Tujuan utama dari tradisi ini adalah agar anak-anak dan keluarga senantiasa mendoakan orang tua serta kerabat yang telah mendahului. Amalan ini sejalan dengan hadis Rasulullah SAW:
"Apabila seorang manusia meninggal, maka terputuslah amalnya kecuali tiga: sedekah jariyah, ilmu yang bermanfaat, dan anak saleh yang mendoakannya." (HR. Muslim)
Bagi keluarga yang berziarah, momen ini juga menjadi pelajaran tentang kematian sebagai kepastian hidup. Sebagaimana sabda Nabi Muhammad SAW, kematian adalah mauizah (nasihat) yang hendaknya menjadi pengingat bagi yang masih hidup.
Seiring waktu, ziarah yang semula bersifat personal berkembang menjadi kegiatan kolektif berbasis komunitas sosial, seperti RT/RW, dusun, hingga desa. Selain itu, di kalangan masyarakat Bangkinang, berlaku aturan adat bahwa seseorang dikuburkan berdasarkan sukunya.
Ini merupakan implikasi dari larangan menikah sesuku, demi menghindari konflik keluarga saat terjadi perceraian. Akibatnya, satu keluarga bisa saja memiliki anggota yang dimakamkan di tempat berbeda sesuai garis sukunya dari ibu.

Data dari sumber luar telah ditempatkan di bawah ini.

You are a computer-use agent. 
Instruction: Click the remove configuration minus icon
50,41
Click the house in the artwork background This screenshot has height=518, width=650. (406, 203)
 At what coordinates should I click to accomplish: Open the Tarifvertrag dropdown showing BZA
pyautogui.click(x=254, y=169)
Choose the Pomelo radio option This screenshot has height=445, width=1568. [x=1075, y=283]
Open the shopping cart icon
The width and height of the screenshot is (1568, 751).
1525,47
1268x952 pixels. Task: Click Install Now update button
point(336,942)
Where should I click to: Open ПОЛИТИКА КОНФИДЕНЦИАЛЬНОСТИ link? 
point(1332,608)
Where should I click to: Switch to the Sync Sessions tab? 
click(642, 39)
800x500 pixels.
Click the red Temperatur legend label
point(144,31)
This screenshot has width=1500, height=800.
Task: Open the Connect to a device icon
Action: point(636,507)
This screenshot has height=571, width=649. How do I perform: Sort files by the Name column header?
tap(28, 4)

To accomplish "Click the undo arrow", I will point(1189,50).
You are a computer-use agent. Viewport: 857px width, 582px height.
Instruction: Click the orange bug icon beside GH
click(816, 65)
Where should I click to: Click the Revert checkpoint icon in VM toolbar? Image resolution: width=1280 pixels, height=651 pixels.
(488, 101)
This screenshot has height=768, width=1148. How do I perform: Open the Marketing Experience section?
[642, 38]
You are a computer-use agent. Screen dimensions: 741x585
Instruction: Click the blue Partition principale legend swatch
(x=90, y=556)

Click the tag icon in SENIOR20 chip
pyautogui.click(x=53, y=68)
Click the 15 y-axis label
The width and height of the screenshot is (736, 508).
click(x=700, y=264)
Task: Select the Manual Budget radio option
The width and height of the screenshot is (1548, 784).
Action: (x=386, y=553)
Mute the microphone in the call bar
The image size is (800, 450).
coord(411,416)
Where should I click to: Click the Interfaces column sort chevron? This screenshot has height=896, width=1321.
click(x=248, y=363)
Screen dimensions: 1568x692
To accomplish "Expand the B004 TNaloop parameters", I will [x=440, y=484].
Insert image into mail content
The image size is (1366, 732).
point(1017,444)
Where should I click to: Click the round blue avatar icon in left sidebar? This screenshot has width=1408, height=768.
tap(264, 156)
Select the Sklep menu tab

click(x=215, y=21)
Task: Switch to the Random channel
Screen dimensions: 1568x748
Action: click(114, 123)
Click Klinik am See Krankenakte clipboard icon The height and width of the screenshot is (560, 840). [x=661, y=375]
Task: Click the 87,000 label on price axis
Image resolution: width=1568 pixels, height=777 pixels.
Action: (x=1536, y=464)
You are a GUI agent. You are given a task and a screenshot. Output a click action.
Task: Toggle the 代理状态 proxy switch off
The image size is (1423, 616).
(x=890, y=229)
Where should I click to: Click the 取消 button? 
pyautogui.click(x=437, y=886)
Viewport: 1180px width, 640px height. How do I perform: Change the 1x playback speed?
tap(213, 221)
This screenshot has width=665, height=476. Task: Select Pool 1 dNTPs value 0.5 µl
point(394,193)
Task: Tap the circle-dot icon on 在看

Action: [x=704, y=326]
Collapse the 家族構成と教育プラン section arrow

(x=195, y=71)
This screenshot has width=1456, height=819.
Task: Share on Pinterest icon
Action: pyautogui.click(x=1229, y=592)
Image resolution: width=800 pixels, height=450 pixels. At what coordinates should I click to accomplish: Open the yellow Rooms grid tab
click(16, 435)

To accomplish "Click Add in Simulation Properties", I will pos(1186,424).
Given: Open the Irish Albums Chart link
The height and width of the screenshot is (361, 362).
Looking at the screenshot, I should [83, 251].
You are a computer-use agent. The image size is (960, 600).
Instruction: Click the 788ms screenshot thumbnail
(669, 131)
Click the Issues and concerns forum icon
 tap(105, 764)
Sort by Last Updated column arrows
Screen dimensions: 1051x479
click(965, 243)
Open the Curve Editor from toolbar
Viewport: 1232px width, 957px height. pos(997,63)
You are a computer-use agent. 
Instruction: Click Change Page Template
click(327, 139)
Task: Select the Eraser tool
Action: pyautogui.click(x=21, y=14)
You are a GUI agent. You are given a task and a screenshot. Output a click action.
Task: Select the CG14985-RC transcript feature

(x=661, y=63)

Ketika ada anggota keluarga meninggal, mereka dikuburkan di tanah perkuburan suku masing-masing. Maka, dalam tradisi ziarah, satu keluarga dapat mengunjungi lebih dari satu perkuburan. Mereka menyambangi seluruh kuburan tempat kerabat dan orang tua mereka dimakamkan.
Kaitannya dengan Ayi Ayo Onam
Tradisi ziarah kubur ini beririsan dengan momentum Hari Raya Puasa Enam atau yang dikenal dengan sebutan Ayi Ayo Onam. Meski tidak secara langsung berkaitan, kedua tradisi ini bersinggungan dari sisi waktu. Orang tua kita dahulu—meskipun pendidikannya terbatas—sangat kuat dalam mengamalkan ajaran agama. Puasa enam hari di bulan Syawal, yang dimulai sejak tanggal 2 hingga 7 Syawal, dijalankan dengan penuh kesungguhan.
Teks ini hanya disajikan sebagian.